Cyber risk business check list
It is becoming increasingly important for businesses to create a culture of cyber responsibility and to develop processes to detect and respond to cyber breaches. Some aspects which your business can consider when reviewing its cyber risk profile are:
Not unlike the emergency response procedure which will apply when the physical environment of a business is out of action, develop of data risk response plan and nominate the person or group who can make immediate decisions when communication systems may be down. Take heed of the advice from the CEO of AP Moller-Maersk, Soren Skou whose reflection on lessons learned in the aftermath of the attack was “ isolate an attack quicker and restore systems quicker “;
The effect of a fast response may disrupt operations and obligations to customers. Consider whether cyber insurance will provide some financial support to limit financial losses to the business caused by the disruption and the inevitable rescheduling of services. Insurance may also assist with engaging public relations consultants to curtail potential reputational fallout;
Where you are providing a service, is this subject to your terms and conditions and do the terms and conditions limit liability for incidents caused beyond your control and limit liability to your customers for consequential losses arising from cyber incidents? Do they at least endeavour to allocate the risk appropriately between your business and your customer or other service providers? For example, incorporate indemnities where your own suppliers or customers may be responsible for or fail to mitigate a cyber incident;
Require and monitor your sub- contractors’ compliance with data protection storage, backup and recovery requirements and where applicable privacy and data protection laws. As a result of the new legislated mandatory data notification requirements which will come into effect on 23 February 2018, require your suppliers to notify your business in the event of a safety breach on their part;
Consider if you have sufficient internal resources to deal with a significant cyber incident and if not identify external service providers you may be able to rely upon;
Review third parties who may have access to your businesses systems and customers and the vulnerability to the release of data such as occurred in the Glencore case;
Encourage a culture of cyber risk awareness and integrate general risk management procedures , reviews and risk assessments into the planning of the business;
Cyber risk is no longer something which will require a response just from the “IT group”. It is a responsibility across the whole organisation and can be made so by driving the cyber psyche from management down to all levels of the business.
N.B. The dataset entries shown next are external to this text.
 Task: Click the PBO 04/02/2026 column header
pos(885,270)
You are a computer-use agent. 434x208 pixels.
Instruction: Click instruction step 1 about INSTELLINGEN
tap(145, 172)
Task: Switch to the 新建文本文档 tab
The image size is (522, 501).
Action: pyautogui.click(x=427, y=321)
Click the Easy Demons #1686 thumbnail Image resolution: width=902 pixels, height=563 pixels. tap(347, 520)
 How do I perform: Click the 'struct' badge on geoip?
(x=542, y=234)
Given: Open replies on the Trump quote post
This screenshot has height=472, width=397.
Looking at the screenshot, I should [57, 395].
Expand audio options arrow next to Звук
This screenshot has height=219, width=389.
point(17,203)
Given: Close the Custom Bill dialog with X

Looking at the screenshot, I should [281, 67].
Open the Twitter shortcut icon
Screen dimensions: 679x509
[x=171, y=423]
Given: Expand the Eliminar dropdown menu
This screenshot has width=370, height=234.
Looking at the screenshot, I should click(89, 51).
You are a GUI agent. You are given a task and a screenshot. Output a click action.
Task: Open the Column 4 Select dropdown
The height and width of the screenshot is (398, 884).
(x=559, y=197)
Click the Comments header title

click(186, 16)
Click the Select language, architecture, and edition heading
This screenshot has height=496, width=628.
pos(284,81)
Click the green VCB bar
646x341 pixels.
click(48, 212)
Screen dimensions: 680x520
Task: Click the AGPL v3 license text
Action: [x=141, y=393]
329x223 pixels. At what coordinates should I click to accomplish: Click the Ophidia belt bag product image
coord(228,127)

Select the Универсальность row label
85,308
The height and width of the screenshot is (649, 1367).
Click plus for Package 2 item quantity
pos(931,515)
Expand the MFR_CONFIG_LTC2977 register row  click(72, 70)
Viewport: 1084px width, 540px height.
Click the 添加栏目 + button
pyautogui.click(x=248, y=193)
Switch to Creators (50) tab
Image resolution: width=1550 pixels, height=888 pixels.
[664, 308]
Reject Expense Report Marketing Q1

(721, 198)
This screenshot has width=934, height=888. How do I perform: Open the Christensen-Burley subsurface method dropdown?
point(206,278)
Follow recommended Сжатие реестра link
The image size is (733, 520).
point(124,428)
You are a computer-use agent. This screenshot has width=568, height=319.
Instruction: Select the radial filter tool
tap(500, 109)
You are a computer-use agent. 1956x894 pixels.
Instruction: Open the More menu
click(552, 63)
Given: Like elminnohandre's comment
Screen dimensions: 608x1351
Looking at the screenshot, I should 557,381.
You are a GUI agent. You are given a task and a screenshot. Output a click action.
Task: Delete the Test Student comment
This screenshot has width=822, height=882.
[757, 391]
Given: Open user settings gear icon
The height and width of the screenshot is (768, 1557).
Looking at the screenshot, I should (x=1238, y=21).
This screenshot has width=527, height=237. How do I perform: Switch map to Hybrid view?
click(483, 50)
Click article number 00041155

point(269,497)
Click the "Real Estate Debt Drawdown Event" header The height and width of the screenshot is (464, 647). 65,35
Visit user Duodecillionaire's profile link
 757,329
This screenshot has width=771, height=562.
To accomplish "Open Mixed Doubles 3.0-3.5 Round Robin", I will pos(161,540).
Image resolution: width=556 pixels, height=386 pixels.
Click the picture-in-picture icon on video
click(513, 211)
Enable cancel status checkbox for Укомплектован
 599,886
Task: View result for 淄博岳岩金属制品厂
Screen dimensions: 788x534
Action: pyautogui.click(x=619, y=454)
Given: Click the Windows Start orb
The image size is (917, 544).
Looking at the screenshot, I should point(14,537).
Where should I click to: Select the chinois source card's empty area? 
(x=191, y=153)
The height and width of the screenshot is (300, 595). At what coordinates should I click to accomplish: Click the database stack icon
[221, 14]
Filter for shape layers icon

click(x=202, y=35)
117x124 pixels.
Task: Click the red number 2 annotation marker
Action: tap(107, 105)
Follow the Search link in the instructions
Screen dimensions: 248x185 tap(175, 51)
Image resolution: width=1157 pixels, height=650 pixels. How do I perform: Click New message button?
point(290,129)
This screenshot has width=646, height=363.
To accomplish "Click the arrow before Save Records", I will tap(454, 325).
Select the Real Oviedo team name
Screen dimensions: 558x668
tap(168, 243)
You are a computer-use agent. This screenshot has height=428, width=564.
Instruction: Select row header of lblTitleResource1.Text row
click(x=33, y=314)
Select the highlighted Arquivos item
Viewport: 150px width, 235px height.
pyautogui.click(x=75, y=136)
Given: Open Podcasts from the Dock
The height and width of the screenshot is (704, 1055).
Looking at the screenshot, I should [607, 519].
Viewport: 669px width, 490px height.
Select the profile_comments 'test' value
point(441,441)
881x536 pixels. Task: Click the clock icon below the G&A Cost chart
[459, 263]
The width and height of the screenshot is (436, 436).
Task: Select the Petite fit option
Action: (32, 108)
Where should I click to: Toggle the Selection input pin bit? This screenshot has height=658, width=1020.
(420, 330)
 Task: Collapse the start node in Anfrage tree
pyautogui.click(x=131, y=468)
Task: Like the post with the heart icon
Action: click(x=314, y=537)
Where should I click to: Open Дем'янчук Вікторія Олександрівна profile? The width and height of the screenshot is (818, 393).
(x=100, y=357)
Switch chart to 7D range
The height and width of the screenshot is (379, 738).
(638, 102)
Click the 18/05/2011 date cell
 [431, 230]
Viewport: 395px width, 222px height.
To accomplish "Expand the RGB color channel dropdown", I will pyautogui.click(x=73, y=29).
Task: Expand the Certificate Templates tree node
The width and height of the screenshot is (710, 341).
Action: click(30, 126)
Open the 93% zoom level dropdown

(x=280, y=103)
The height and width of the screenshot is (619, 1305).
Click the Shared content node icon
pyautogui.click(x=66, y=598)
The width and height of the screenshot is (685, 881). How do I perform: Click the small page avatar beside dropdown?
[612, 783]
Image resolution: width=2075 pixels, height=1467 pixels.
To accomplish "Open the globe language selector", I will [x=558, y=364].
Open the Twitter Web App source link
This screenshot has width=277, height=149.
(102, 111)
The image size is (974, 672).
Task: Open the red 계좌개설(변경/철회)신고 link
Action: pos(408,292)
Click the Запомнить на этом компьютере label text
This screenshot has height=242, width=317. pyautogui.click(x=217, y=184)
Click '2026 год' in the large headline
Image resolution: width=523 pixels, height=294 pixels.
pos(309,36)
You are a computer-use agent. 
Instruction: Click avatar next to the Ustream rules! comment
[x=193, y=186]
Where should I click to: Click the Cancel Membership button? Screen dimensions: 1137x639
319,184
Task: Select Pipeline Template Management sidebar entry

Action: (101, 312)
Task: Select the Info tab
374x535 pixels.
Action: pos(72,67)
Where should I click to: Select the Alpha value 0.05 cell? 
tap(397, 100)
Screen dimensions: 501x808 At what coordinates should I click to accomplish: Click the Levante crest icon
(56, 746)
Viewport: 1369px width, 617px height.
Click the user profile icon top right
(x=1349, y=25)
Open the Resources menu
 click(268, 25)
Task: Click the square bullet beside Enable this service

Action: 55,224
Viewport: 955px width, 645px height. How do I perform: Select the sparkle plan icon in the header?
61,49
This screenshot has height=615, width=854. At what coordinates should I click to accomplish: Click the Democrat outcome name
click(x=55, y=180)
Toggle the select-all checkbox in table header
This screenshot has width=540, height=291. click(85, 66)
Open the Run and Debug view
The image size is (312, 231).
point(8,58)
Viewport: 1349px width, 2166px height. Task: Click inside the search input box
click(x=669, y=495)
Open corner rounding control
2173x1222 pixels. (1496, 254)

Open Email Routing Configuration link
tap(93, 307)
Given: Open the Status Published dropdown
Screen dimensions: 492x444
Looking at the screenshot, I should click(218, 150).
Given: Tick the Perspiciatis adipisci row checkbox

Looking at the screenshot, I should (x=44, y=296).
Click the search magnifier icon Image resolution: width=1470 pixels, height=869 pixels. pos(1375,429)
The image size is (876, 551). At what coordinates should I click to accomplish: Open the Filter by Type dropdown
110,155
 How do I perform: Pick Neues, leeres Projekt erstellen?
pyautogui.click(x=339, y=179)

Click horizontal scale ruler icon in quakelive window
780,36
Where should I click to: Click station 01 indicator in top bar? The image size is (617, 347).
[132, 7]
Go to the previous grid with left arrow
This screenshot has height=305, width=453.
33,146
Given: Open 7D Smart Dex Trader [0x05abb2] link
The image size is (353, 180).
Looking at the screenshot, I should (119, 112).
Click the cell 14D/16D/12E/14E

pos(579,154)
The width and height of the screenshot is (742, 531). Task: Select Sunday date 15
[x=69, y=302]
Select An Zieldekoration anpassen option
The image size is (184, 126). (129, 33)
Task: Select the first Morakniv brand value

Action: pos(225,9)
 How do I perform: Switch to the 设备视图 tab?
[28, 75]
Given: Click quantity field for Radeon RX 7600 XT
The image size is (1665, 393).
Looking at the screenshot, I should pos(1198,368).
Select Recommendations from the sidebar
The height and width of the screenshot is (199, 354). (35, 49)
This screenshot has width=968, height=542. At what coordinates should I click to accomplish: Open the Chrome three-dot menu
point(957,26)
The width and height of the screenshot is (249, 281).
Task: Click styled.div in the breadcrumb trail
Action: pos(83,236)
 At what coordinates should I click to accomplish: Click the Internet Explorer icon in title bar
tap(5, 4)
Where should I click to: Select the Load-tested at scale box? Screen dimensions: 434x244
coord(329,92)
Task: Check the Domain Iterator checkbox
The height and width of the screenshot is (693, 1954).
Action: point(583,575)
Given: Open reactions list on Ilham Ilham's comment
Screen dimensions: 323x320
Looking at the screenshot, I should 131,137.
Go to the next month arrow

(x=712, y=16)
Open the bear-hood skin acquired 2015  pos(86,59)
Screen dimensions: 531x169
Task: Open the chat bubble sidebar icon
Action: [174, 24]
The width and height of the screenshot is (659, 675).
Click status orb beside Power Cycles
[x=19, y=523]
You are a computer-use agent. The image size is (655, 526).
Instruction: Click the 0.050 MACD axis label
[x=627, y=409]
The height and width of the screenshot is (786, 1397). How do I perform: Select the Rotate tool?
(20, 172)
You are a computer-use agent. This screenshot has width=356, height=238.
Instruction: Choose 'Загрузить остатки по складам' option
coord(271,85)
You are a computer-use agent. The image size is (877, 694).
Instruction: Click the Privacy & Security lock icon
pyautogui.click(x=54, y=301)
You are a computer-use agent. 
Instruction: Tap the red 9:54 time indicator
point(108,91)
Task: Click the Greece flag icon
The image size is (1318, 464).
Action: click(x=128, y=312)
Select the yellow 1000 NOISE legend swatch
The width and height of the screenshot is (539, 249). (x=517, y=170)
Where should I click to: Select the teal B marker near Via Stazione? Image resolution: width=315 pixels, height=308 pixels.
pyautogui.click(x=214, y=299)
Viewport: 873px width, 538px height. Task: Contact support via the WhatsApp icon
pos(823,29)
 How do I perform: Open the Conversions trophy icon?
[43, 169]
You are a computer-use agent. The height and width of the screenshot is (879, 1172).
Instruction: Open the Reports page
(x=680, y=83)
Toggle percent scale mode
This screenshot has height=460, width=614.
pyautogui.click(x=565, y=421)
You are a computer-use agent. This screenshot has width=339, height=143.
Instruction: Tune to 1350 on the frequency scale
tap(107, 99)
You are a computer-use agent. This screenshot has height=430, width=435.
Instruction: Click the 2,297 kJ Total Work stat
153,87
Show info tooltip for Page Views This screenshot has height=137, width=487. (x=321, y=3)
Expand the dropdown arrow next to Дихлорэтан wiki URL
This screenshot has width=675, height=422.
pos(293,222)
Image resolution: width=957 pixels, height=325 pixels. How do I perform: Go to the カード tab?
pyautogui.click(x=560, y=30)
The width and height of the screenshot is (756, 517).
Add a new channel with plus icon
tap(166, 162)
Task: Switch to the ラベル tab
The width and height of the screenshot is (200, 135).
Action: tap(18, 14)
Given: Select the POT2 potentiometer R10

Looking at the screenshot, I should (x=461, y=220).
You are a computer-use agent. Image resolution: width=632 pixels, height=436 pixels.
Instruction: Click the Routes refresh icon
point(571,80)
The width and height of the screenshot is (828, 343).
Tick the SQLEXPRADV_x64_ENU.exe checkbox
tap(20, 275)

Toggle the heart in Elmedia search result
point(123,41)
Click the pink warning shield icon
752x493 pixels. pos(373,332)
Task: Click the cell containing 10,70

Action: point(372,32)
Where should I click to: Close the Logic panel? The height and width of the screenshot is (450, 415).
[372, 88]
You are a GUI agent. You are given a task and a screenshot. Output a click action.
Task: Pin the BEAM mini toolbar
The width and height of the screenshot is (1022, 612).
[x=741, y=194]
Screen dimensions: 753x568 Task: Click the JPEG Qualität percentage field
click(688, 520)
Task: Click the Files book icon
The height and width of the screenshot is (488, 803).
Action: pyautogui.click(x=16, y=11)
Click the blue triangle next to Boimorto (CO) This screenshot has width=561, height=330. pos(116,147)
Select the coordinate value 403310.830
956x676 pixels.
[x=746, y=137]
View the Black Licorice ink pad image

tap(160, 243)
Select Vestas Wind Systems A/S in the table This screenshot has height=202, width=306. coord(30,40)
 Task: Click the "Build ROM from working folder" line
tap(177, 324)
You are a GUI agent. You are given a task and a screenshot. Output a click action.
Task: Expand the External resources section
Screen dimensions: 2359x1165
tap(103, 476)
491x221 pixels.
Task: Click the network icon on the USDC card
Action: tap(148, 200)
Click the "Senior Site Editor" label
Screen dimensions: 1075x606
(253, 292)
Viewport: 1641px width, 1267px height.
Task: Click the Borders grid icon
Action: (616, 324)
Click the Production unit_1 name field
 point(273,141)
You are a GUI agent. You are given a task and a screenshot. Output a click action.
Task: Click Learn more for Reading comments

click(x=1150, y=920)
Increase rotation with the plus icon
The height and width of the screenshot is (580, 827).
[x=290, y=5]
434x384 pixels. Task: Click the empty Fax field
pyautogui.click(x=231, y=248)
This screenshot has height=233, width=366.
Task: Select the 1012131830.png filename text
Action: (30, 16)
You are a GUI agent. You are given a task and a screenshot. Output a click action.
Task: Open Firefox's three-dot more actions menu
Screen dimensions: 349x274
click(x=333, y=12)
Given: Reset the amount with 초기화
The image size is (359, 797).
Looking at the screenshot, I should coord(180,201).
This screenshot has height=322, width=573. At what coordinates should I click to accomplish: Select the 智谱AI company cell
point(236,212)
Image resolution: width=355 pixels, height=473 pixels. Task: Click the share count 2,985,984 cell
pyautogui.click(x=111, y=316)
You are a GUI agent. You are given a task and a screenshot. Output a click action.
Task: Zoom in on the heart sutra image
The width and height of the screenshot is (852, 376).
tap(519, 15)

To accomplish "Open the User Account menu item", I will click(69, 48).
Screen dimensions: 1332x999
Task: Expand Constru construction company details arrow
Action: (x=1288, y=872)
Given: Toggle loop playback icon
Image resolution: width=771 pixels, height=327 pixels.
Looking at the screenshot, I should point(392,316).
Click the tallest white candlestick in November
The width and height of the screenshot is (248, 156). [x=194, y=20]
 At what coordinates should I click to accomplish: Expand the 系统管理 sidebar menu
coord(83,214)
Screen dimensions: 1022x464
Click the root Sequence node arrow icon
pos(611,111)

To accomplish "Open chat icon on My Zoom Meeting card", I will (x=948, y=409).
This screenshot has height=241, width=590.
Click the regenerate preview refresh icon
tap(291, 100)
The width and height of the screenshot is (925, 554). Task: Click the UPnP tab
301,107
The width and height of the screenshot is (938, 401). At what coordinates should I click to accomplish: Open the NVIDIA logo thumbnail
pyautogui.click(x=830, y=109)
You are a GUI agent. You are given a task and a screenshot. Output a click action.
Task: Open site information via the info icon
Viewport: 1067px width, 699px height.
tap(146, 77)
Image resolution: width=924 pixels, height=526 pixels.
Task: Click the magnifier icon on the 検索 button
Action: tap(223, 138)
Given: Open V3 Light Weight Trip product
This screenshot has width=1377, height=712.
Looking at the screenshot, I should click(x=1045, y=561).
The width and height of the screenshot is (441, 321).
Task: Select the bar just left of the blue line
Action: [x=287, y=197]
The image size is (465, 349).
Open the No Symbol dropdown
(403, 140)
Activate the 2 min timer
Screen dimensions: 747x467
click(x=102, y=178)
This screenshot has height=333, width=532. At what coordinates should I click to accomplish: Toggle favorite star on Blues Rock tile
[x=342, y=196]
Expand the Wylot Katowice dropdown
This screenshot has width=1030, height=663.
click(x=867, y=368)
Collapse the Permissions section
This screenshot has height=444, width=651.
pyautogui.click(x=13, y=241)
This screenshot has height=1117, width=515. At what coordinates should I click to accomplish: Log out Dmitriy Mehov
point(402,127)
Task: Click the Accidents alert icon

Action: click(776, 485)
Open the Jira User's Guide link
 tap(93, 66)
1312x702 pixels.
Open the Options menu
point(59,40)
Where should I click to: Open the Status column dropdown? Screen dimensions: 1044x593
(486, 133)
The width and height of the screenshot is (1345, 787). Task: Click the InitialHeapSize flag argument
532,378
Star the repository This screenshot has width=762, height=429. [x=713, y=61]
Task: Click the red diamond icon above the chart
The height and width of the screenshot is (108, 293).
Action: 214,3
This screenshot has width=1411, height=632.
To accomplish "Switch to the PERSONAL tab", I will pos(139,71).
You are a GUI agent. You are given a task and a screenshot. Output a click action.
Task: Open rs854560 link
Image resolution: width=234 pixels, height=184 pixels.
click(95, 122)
This means that consideration of and responses to cyber risk should be considered at board level and security related policies and procedures implemented throughout the business. This will also be important should it be necessary to prove that all has been done within a business to ensure the integrity of customer information. In the event of a claim, well thought out procedures could be a significant defence;
By being mindful of cyber risk, identifying vulnerabilities, considering effective responses and implementing procedures this will be positive steps towards positioning your business to be ready to respond to the increasing reality of cyber risks.